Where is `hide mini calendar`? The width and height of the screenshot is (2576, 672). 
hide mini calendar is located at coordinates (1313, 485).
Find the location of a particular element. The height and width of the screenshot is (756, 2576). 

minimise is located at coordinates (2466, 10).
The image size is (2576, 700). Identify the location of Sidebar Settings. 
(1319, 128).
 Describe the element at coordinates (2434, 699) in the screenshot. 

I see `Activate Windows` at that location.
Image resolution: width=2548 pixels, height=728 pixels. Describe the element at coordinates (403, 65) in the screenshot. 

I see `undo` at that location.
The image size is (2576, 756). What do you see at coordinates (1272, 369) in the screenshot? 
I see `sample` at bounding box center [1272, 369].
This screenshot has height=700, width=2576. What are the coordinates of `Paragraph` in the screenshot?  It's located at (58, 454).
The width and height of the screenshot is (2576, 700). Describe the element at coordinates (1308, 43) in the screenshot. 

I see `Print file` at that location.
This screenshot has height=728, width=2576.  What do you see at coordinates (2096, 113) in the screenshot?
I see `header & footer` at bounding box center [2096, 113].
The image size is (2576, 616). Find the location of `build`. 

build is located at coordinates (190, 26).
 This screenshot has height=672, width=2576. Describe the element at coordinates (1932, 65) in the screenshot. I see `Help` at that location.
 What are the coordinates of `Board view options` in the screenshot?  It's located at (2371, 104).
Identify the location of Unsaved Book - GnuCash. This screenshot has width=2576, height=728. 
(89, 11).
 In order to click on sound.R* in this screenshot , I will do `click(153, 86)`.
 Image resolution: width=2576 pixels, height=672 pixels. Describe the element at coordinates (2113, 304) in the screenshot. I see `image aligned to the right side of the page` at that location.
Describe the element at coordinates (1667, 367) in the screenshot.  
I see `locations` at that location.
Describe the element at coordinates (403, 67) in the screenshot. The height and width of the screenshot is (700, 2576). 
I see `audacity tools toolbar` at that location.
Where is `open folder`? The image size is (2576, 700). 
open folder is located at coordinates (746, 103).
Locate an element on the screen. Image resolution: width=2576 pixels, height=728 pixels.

→ Problem statement:
Can you quote the lines verbatim, from the first one up to and including the line that contains "minimise is located"?

→ Right answer:
Where is `hide mini calendar`? The width and height of the screenshot is (2576, 672). 
hide mini calendar is located at coordinates (1313, 485).
Find the location of a particular element. The height and width of the screenshot is (756, 2576). 

minimise is located at coordinates (2466, 10).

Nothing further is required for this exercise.